I wanted to post this as a comment, but I don't have enough points.

Anyway, I guess the trigonometric identity $\sin 2x = 2 \sin x \cdot \cos x$ may be useful for evaluating this integral. Good luck.

Answer 3

Notice that

$$\left(t^4 - 2t^3 + 2t^2 + 2t + 1\right) \left(t^4 \color{red}+ 2t^3 + 2t^2 \color{red}- 2t + 1\right) = t^8 + 14t^4 + 1$$

which has roots (assuming the principal branch of $\sqrt z$) at

$$t^4=-7\pm4\sqrt3 \implies t^2 = i \left(2\pm\sqrt3\right) \implies t = \sqrt{2\pm\sqrt3} \, e^{i\theta}, \theta \in \left\{\pm\dfrac{3\pi}4, \pm\dfrac\pi4\right\}$$

From this we can infer the roots and subsequent factorization of

$$\begin{align*} f(t) &= t^4 - 2t^3 + 2t^2 + 2t + 1 \\ &= \left(t^2 + (1-a) t + a\right) \left(t^2 + (1-b) t + b\right) \end{align*}$$

where $(a,b) = \left(2-\sqrt3, 2+\sqrt3\right)$.

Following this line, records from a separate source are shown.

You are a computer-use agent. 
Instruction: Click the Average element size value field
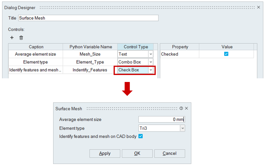161,119
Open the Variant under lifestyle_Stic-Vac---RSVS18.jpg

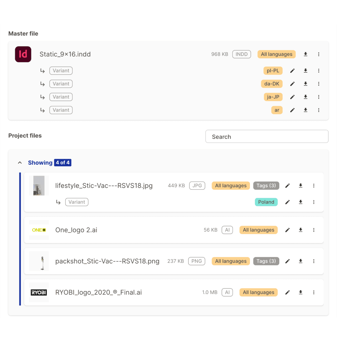tap(76, 202)
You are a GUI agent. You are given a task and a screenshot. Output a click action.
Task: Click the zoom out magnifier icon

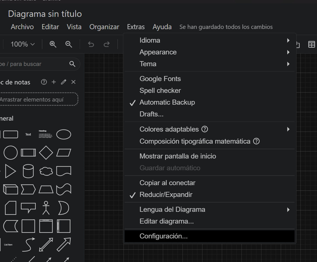(x=69, y=44)
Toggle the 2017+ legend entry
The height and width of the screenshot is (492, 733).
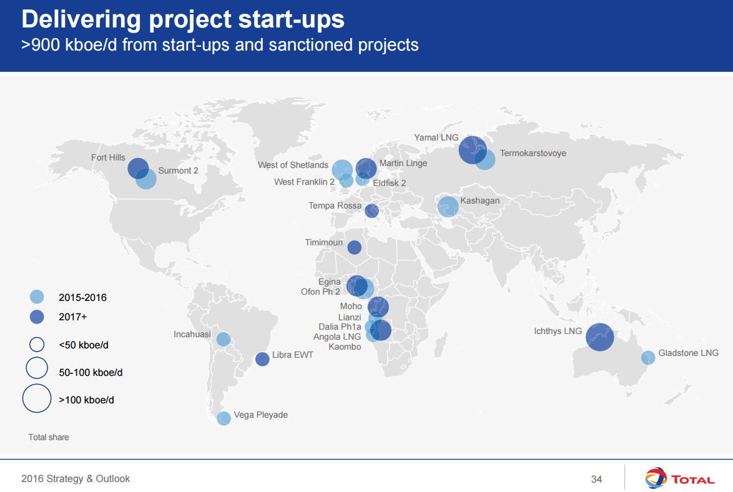(36, 317)
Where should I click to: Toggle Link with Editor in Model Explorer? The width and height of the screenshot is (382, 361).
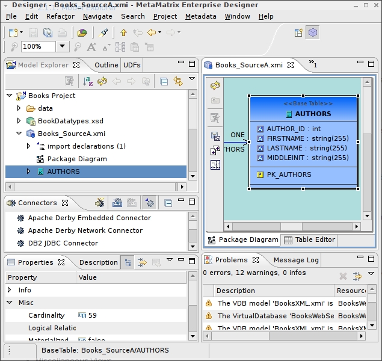[177, 81]
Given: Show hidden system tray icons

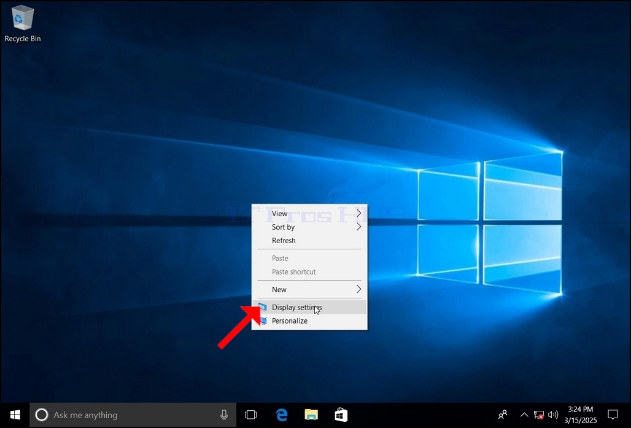Looking at the screenshot, I should click(x=524, y=414).
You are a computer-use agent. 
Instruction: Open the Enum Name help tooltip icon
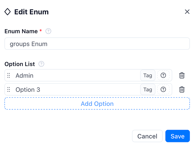48,31
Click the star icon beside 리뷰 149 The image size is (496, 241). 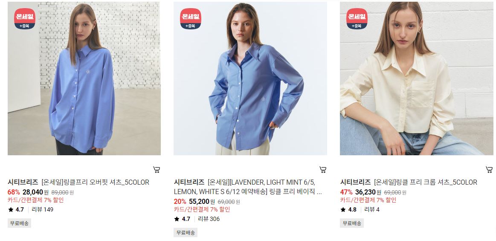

Partial fraction expansion is the next logical step; we find

$$\frac{4t}{f(t)} = \frac{At+B}{t^2+(1-a)t+a} + \frac{Ct+D}{t^2+(1-b)t+b} \implies (A,B,C,D) = \frac{(1,-a,-1,b)}{\sqrt3}$$

which leaves us with the easy but unexciting task of recovering the same (up to constant of integration) $\log$ and $\arctan$ expressions given in mengdie1982's answer.